Kuwait suspends TV programs over report related to “plot” tape
The Information Ministry also referred several newspapers to the public prosecutor for violating a news blackout imposed over the affair
Kuwait has banned several television news channels from airing programs about an investigation into a recording that discusses an alleged plot against the ruling system, state news agency KUNA reported on Wednesday.
The Information Ministry also said it had referred several newspapers to the public prosecutor for violating a news blackout imposed over the affair that has prompted rare online gossip about possible frictions inside the ruling family.
In April, Kuwait imposed a ban on reporting on an investigation into the recording, saying that media coverage was damaging to the country.
By its nature, few concrete details about the alleged plot have emerged.

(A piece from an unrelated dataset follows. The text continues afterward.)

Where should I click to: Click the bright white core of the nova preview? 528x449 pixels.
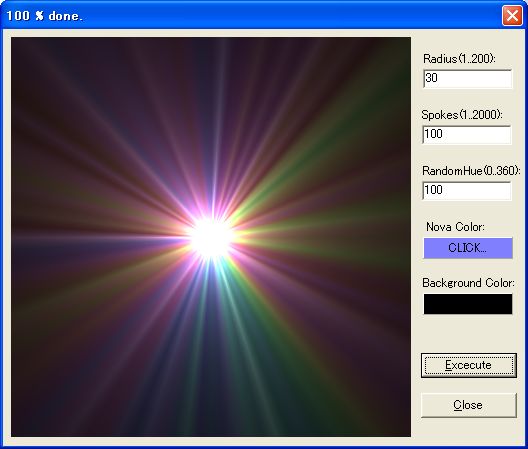[211, 238]
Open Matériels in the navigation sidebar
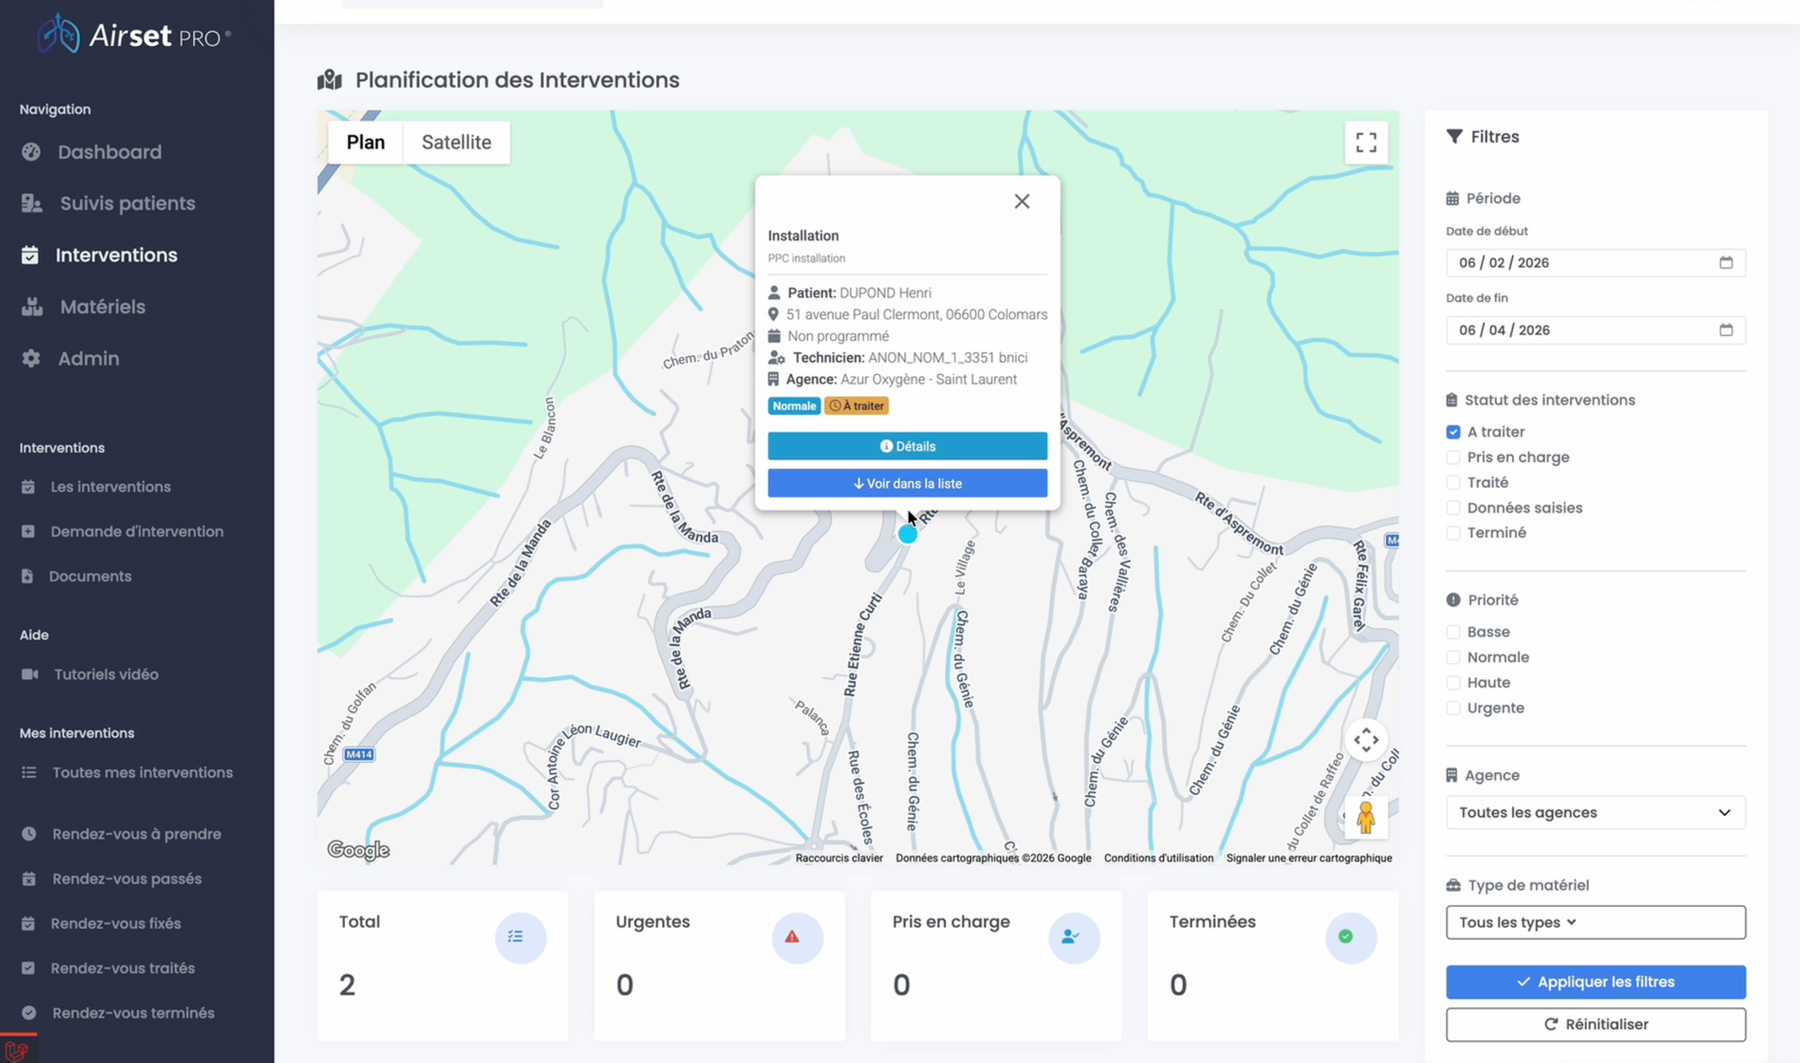Image resolution: width=1800 pixels, height=1063 pixels. (x=102, y=307)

Social media have been full of comments, with some suggesting that the case could damage relations inside the ruling family.
"[The ministry], after informing the attorney general, has contacted a number of television stations to stop programs for four days starting today for including data and information related to the investigation being made by the general prosecution in the case number 1241 of 2013...," KUNA said.
The editor-in-chief of the Arabic-language al-Watan said the newspaper had not been notified about any decision to refer it to the public prosecution but confirmed that a TV station that is part of the same group had been ordered not to air two news broadcasts.
The editor, Sheikh Khalifa Ali al-Khalifa al-Sabah, told Reuters the TV station planned to abide by the ministry's order but would file an appeal on Thursday.
Asked if the case was linked to the alleged recording, Sheikh Khalifa said: "It seems so."
Al-Watan reported on its website on Tuesday that Sheikh Ahmad al-Fahad al-Sabah, a ruling family member, had given Prime Minister Sheikh Jaber al-Mubarak al-Sabah, another family member, 10 days to disclose details about companies that had been hired to transcribe the recording and its content, before starting possible legal action.
The prime minister's office expressed surprise at the warning and said that materials related to the case have been handed over to the public prosecution.
A judge suspended two newspapers in April for two weeks after they published stories about the recording.
Kuwait's courts do not comment to the media about cases.